A comparative life cycle assessment study with uncertainty analysis of cement treated base (CTB) pavement layers containing recycled asphalt pavement (RAP) materials

Abstract

Cement Treated Base (CTB) is a mixture of aggregates, Portland cement and water that hardens through curing to create a strong and durable material that is widely used as a base course in road pavement construction. This layer can be used in either flexible or rigid pavements, and the range of possible materials used in CTB has been recently expanded to include Reclaimed Asphalt Pavement (RAP). Despite the considerable use of CTB in road pavements, there is only limited information regarding its environmental performance, especially when RAP is added. This paper presents a comparative assessment of the environmental performance of sixteen CTB mixtures, with and without RAP, with different cement percentages, different production methods and different recycling procedures. The thickness of the pavement layers required for a given purpose was calculated for each CTB mixture using a pavement design tool (KENPAVE®) and data obtained from laboratory tests (both primary and secondary data). The environmental sustainability assessment used the Life Cycle Assessment (LCA) methodology combined with uncertainty analysis. The functional unit (FU) consisted of a road pavement structure corresponding to a 1 km stretch of 22 m wide major urban road including a CTB layer that would enable a specified volume of traffic to drive safely over a 20-year lifespan. A cradle-to-gate system boundary was adopted. The characterisation modelling to quantify the potential environmental impacts of each pavement structure was carried out using the CML v. 4.4 2015 impact assessment method at midpoint level. The analysis shows that having higher percentages of cement in the CTB mixture allows a thinner base-course layer, thereby compensating for the increased environmental burdens related to the production of cement and transport.

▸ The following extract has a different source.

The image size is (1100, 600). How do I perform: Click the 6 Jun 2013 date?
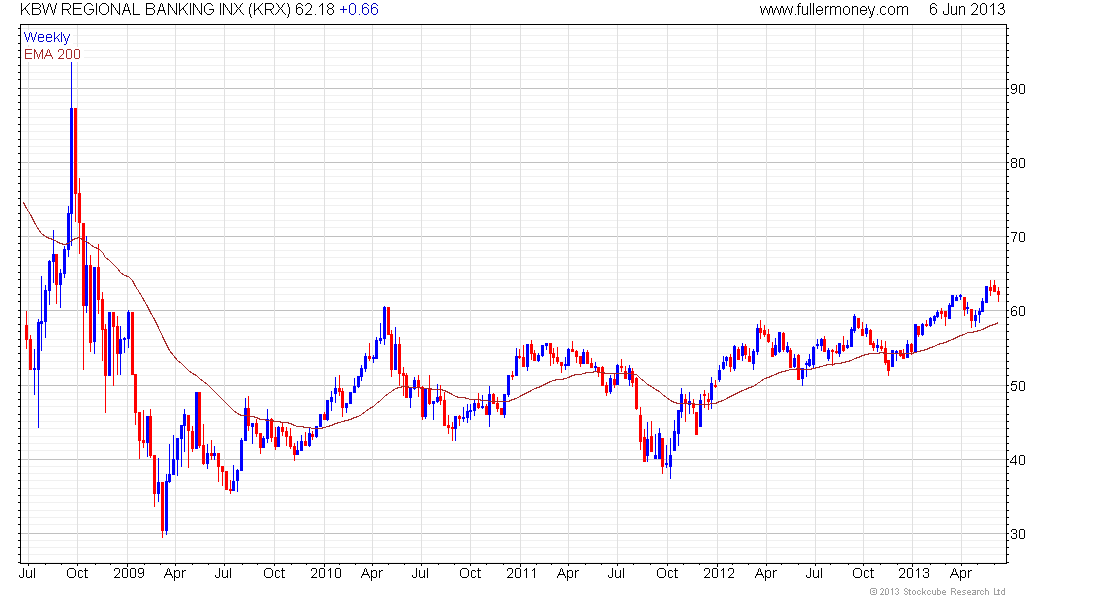pos(965,10)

The uncertainty analysis shows that including RAP in the mixture leads to greater spread in the LCA results. Further, the results of a real case study show, regardless of the CTB composition, that mixed-in-place production substantially reduces the environmental impacts compared to central-plant-mixed production. Overall, this research increases the knowledge on the environmental performance of CTB layers containing high percentages of recycled materials and produced using alternative construction methods.